You should have centralized logging configured for your egress gateway. Check the logs to confirm that they contain entries for the requests that have passed through the gateway. This is essential for auditing and monitoring.

kubectl logs -n istio-system $(kubectl get pod -n istio-system -l istio=egressgateway -o jsonpath='{.items[0]}') -c istio-proxy

4. Test Unauthorized Requests

Try to access an external service that's not in your ServiceEntry. The request should be blocked, proving that your security policies are effective.

kubectl exec -it [YOUR_POD_NAME] -c [YOUR_CONTAINER_NAME] -- /bin/bash

5. Network Policy Test

You can also test the Kubernetes NetworkPolicy to ensure it's only allowing traffic through the egress gateway. Try to exec into a pod and make an external request without going through the gateway; it should fail to reach the external service.

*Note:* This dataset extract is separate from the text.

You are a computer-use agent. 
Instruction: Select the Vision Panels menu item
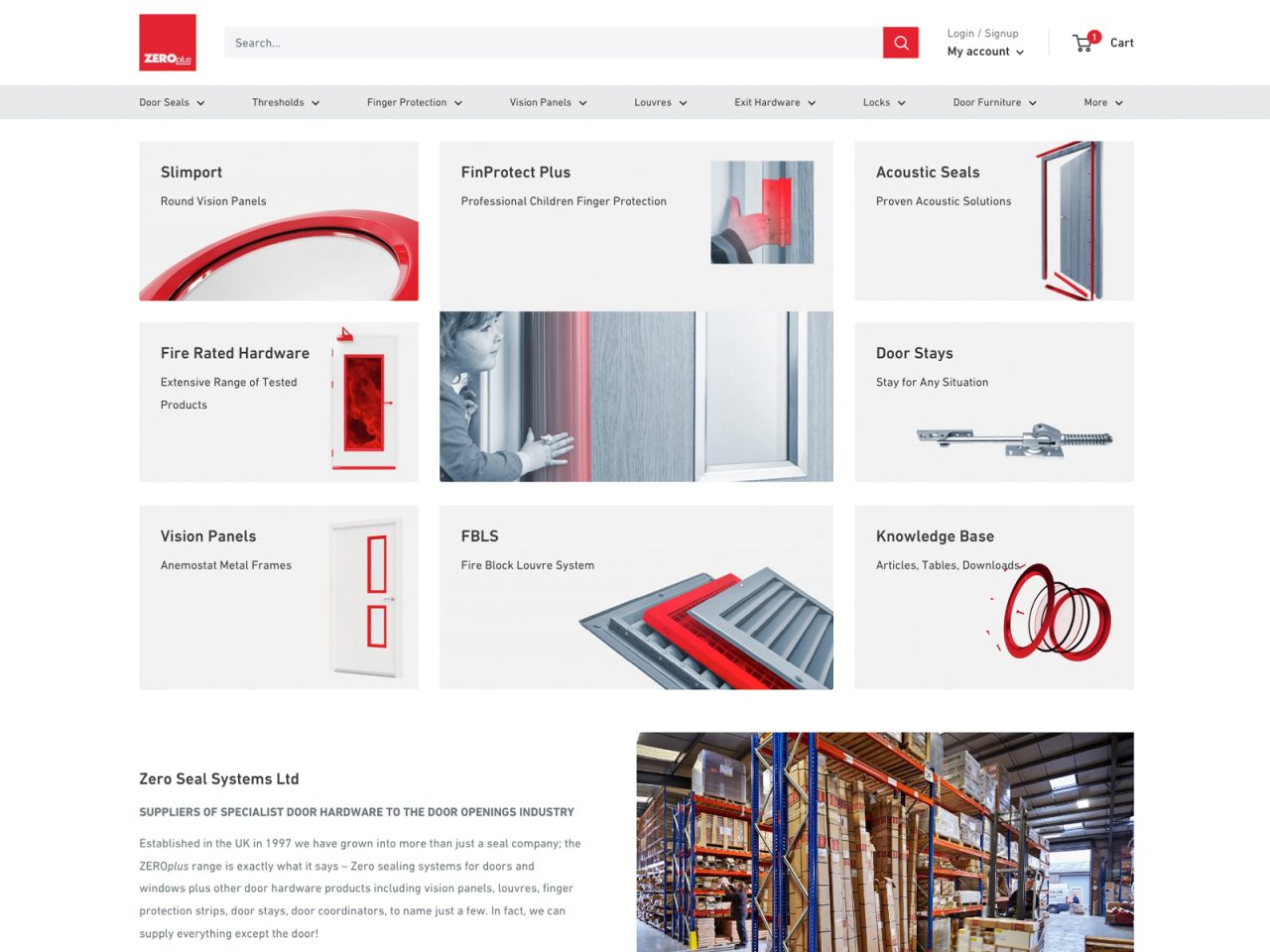pos(540,102)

kubectl exec -it [ANOTHER_POD_NAME] -c [ANOTHER_CONTAINER_NAME] -- /bin/bash

If the request is blocked, it confirms that your network policy is correctly enforcing the restriction.

6. Check Data Leakage Prevention

If you have configured data loss prevention measures, you can test by trying to send data that should be blocked by your rules. You can use curl to send a POST request with sensitive data to confirm that the egress gateway blocks it.

kubectl exec -it [YOUR_POD_NAME] -c [YOUR_CONTAINER_NAME] -- /bin/bash
curl -X POST -d "sensitiveData=1234"

By running these tests, you can ensure that your egress gateway is functioning as expected, thereby adding a robust security layer to your Kubernetes cluster.

You are set!

Egress gateways offer a myriad of security benefits ranging from fine-grained traffic control to compliance aid. Implementing them may add some complexity to your Kubernetes cluster, but the security advantages often outweigh the challenges. Testing your egress gateway ensures that it functions as expected, making it a key component in a mature Kubernetes security model.